Off he goes to drink the blood of dismembered cultists!
This involves his teeth lengthening into fangs, which is reasonable, and his eyes turning yellow and his forehead acquiring a hard ridged scowl, which seems unnecessary.
Off he goes to pillage for information on how their summoning thing works. And just for general stuff and information.
Also, neither the throne room nor the bedroom has any windows. The bedroom does have electric lighting controlled by a simple mechanical switch in the wall.
The lack of windows is explained when the other exit from the throne room leads to a stairwell that takes him up to the aboveground portion of this bizarre quasi-castle. There's a dormitory there that seems to have housed the cultists, and more simple electric lighting. Very low-tech, this place. All the doors operate mechanically, no automatic opening, no powered movement, just hinges and a handle. There are a few windows on the ground level; outside, it's a clear night, with one large and quite beautiful moon in the sky amid a totally unrecognizable configuration of stars.

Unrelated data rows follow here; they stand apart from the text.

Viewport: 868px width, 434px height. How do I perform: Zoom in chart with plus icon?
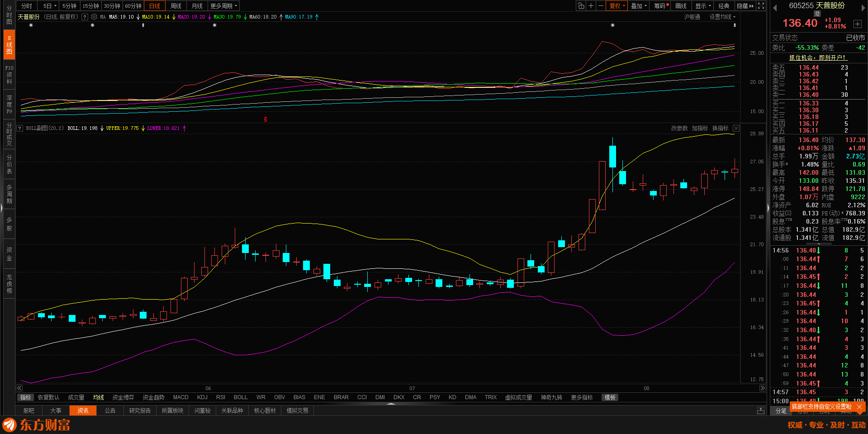[x=591, y=6]
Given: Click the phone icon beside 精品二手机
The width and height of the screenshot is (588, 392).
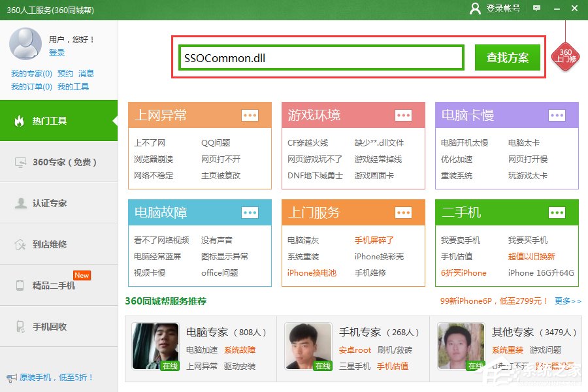Looking at the screenshot, I should 20,285.
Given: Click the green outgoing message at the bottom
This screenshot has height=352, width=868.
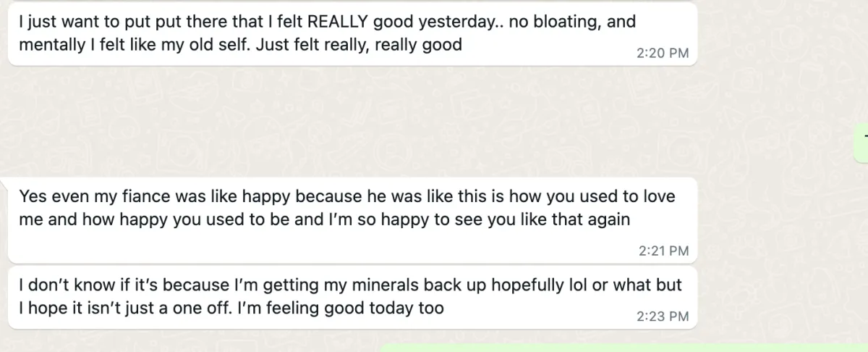Looking at the screenshot, I should pos(622,348).
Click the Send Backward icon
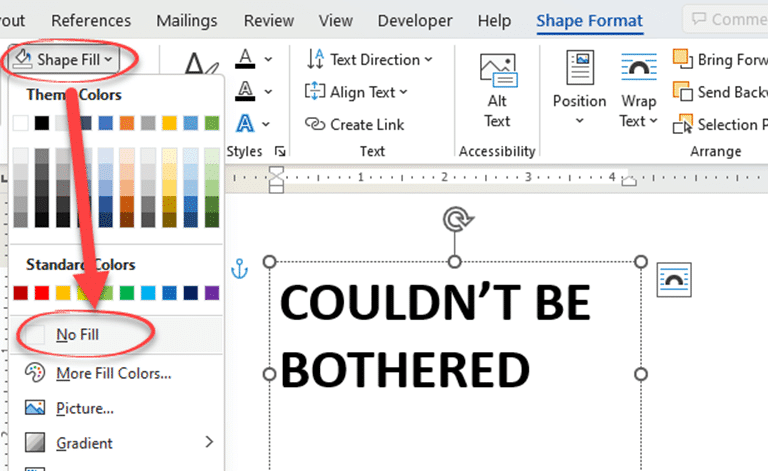This screenshot has height=471, width=768. coord(683,92)
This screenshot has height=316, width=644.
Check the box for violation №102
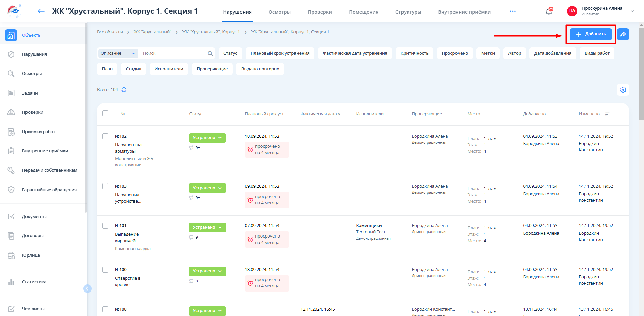point(105,136)
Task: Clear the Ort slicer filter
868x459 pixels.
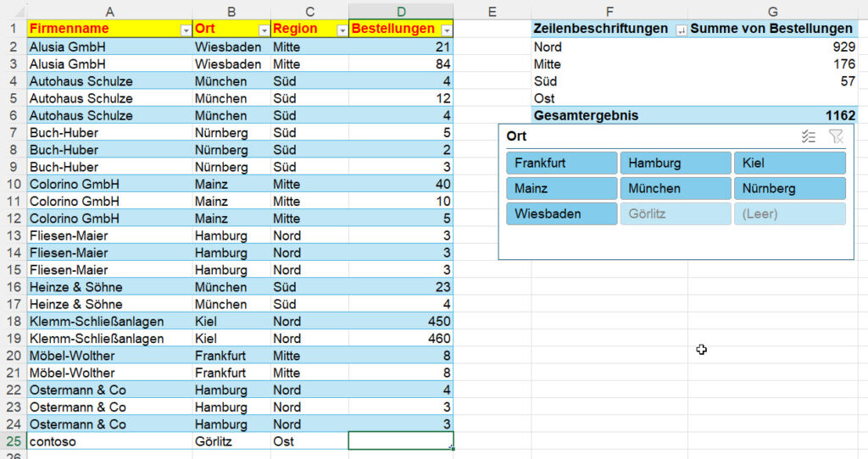Action: pos(836,136)
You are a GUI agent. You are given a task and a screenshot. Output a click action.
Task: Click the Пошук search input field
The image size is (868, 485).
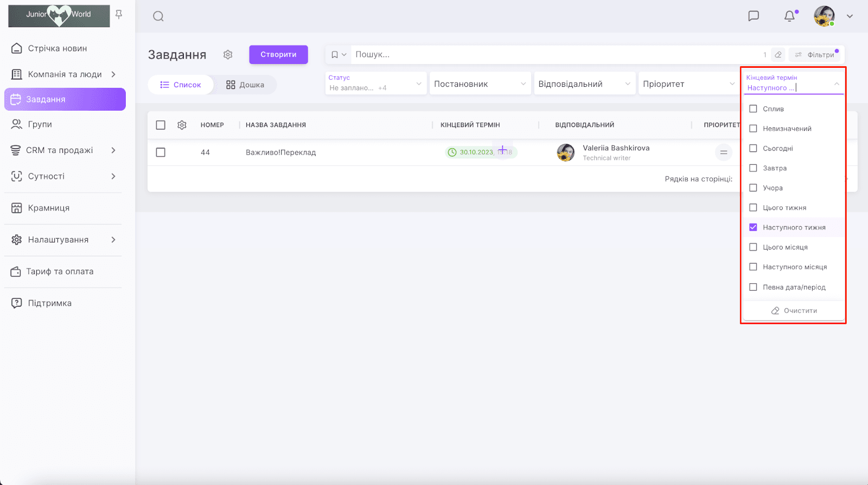point(553,55)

Meanwhile, Mark is discovering that dismembered cultist blood seems to pass muster with his new vampire appetite. He experiments with deploying and retracting the fangs-and-forehead-ridges ensemble. It seems to be very definitely a package deal, more's the pity.
(He only giggles a little when playing with the door.)

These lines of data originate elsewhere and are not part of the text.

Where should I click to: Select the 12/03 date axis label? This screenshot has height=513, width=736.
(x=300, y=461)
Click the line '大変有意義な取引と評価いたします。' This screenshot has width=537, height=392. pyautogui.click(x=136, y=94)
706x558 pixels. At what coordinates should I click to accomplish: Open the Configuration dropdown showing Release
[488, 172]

Revan takes some time to sort fiction from nonfiction. It's - uh, a challenge. Especially when one doesn't actually know the history of the planet. He copes, anyway, and digs up what seems to be a history book on something called the 'American Civil War.' He verifies that it's nonfiction by skimming it; it's too dry and technical for fiction, and there are various citations in the back. He's almost entirely sure that it's nonfiction.
He's going to get Mark to check it anyway. It's not like Revan's familiar with Earth history. He heads back down to the summoning location, book in tow.
"I haven't found any information on, er, this. Or vampires. And most of the books I've found seem to be fiction." He hefts his discovered book. "This was about the only book I could reliably identify as nonfiction."
He only has to glance at the title. "Yeah, pre-Jump Earth, all right. I recognize the historical event in question. Let's have a look at the publication year." He opens the book. "1998. Which puts us somewhere between 2010 and 2030, I'd say, judging by the quality and condition of the paper. Paper books show their age pretty reliably, some of them. If this Earth's future is congruent with my past, interstellar travel will not be invented for another couple of centuries."
He visibly brightens upon Mark's analysis. He correctly found a book that was nonfiction, and correctly guessed that Mark could figure out more from it than he could. It's the little victories, really.
"Well, by rights of conquest the too-tactically-pathetic-to-accurately-
He pokes his head into the bedroom, then comes out looking thoughtful.
"Is it just me, or does the lack of windows really not fit with this man's image?"
"It's not just you," agrees Revan. "The entire place is built for - well, to look innocuous on the outside, and then for his minions to treat him like a god on the inside. It isn't very practical, but it's not impractical in the way I would normally expect. Where's the opulent room at the top of the tower that overlooks everything? The dramatic balcony and the stained glass windows? He didn't seem to me like a man that lacked the ordinary tasteless style from these sorts of people. You saw the fur robe. He had a sense of the theatrics. I wonder why the design choice. I feel like I'm missing something..."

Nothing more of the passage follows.